Why a PMO

shudder_homer_smallProject Management Office

The words make some shudder.  Of course PMOs have existed for a long timeThey grew as the discipline of project management itself matured and people recognized that project management was a distinct skill set that demanded training and experience, as well as certain natural talents.

While PMOs are often associated with larger firms which need to establish a standard methodology and approach for initiating, managing, and controlling systems-related projects, there are many reasons why a company might consider establishing a PMO.
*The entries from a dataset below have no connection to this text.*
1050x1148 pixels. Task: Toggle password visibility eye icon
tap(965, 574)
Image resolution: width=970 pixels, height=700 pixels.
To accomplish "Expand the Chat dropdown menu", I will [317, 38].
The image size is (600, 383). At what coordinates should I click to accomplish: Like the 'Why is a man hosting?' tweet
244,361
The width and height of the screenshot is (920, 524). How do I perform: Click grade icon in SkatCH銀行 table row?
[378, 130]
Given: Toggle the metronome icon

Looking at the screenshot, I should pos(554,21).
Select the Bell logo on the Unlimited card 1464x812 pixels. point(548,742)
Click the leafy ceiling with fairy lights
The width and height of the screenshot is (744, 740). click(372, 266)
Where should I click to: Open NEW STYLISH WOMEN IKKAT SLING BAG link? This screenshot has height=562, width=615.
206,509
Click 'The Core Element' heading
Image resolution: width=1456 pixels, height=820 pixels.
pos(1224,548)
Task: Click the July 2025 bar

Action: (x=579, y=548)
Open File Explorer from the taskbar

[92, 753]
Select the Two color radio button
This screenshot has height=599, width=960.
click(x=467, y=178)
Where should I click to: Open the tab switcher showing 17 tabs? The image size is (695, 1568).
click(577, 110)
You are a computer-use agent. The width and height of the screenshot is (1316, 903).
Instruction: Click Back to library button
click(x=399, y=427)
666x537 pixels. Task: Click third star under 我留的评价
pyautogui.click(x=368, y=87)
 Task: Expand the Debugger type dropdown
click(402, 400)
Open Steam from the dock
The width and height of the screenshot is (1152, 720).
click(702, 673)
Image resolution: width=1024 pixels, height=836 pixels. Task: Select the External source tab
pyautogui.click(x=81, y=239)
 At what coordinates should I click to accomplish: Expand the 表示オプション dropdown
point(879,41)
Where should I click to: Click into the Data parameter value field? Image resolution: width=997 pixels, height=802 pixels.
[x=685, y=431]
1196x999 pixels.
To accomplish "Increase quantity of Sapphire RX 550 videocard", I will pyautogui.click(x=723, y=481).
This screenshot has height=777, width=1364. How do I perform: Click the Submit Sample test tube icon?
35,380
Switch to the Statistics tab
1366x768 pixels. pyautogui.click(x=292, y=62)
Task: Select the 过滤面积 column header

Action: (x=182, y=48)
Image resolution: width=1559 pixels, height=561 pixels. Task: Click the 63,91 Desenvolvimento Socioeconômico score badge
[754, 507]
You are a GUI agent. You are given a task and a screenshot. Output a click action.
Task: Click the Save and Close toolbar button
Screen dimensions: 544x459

First, a PMO does not need to be focused on systems-related projects.  The real benefit of a PMO is its ability to bring a disciplined approach to how an organization approaches projects.  Any time an organization is contemplating a series of projects to introduce transformational change, a PMO can improve the odds of success.  Those projects can be systems focused, but they could also be focused on business process redesign, new product development, geographical expansion, acquisition, or reorganization.  Each organization can decide for itself what type of projects should fall under the auspices of a PMO.

Similarly, a PMO does not need to be focused on all aspects of project management – at least in its initial implementation.  A PMO should address existing organizational problems.  If the organization struggles with prioritizing project requests and deciding which projects to fund and staff, the PMO should be focused on this issue.  If the organization struggles with keeping projects on track and resolving issues during project execution, the PMO should be focused on this issue.  Simply implementing a PMO doesn’t bring value to an organization.  Implementing a PMO so that it addresses the real-world issues that the organization is facing does bring value.

While PMOs take many shapes and flavors, they all seek to improve communication, collaboration, and consistency.  Organizations face increasingly complex environments while striving to respond to customer demands.  They often rely on a set of projects to drive the organization towards a new strategic vision of itself.  These organizations can leverage a PMO to more effectively meet these commitments.

So why consider a PMO?  If your organization is facing substantive change and needs to improve its ability to consistently and successfully deliver projects so that it can implement that change, a PMO can help.